Women and the rural poor. Women in developing countries are 20% less likely than men to have an account and 17% less likely to have borrowed from a formal financial institution in the past year. Financial institutions must adapt financial products to suit women’s needs. This effort can range from providing women with valid ID cards and enabling them to independently open an account to enhancing their ability to make basic financial decisions. The 2014 World Bank Group Financial Capability Survey in Morocco showed that women and people living in rural areas score significantly lower on various financial capability metrics (budgeting, coping with unforeseen events, etc.) compared to men and the urban population. Overall, they tend to be less educated or less likely to be formally employed.

Usefulness. Opening a transaction account is the first step, not the end goal. Transaction accounts must be useful and serve as a gateway to other financial products such as savings, credit and insurance. Some 355 million adults in developing countries who report having an account still remit money in cash or over-the-counter. Governments and the private sector can play a key role in accelerating usage by depositing wages into accounts versus paying cash. For example, India’s Pradhan Mantri Jan-Dhan Yojana (PMJDY) initiative is shifting benefits, including for the LGP-fuel subsidies, into transaction accounts on a large scale, and has reportedly opened more than 170 million accounts.

To tackle these challenges, we need to work together.

In the last two years, the World Bank Group has committed more than $8 billion in financial support for financial access and inclusion and for developing national and regional financial infrastructure.

This past spring, the World Bank Group and a number of public and private-sector stakeholders committed to reaching 2 billion people in the next five years through the Universal Financial Access 2020 (UFA2020) initiative. The UFA2020 is focusing on 25 countries where 73% of the world’s unbanked population lives. However, we are eager to work with all countries where we can add value as a technical partner or provide critical financial support.

This global initiative complements the Maya Declaration that many AFI member countries committed to over the last four years. More than 85% of the reduction in the global unbanked population between 2011 and 2014 came from AFI member countries — some 55% were from countries with a Maya Declaration commitment.

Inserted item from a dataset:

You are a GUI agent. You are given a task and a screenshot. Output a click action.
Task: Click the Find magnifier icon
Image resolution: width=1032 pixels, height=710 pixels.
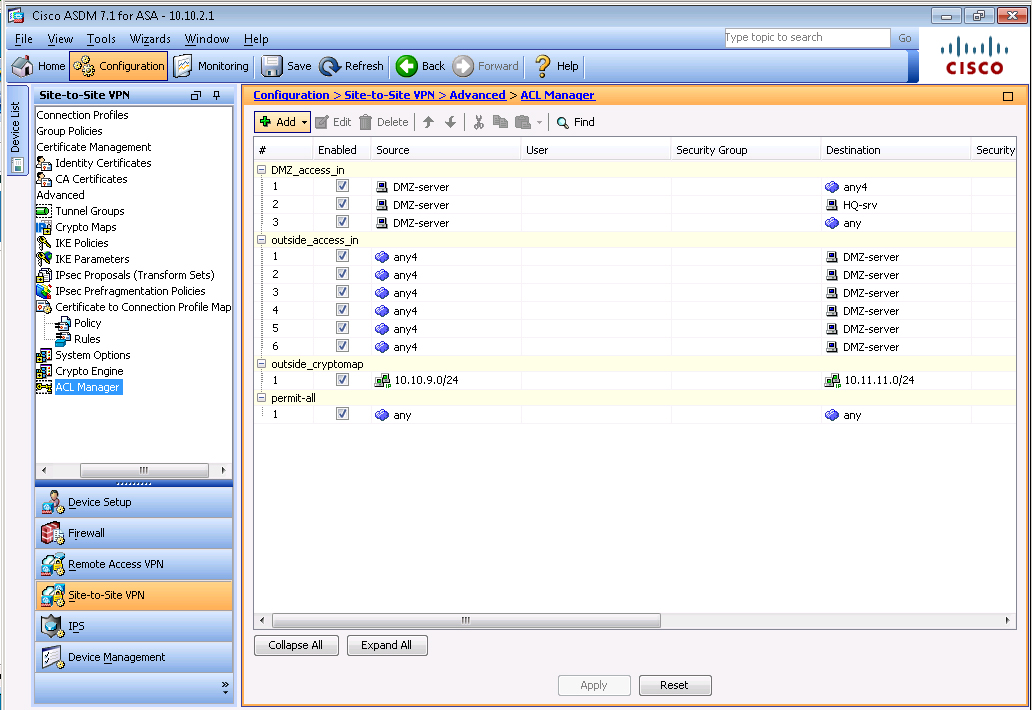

At the global level, the World Bank Group and the Committee of Payments and Market Infrastructures (CPMI) of the Bank for International Settlements (BIS) have analyzed these challenges in the just released consultative report on Payment Aspects of Financial Inclusion, which will help us understand how payment systems and services promote access to and use of financial services.

The report will suggest key actions countries should take to advance access to transaction accounts. These actions will be crucial to making financial inclusion a reality, which will help reduce global poverty and boost shared prosperity.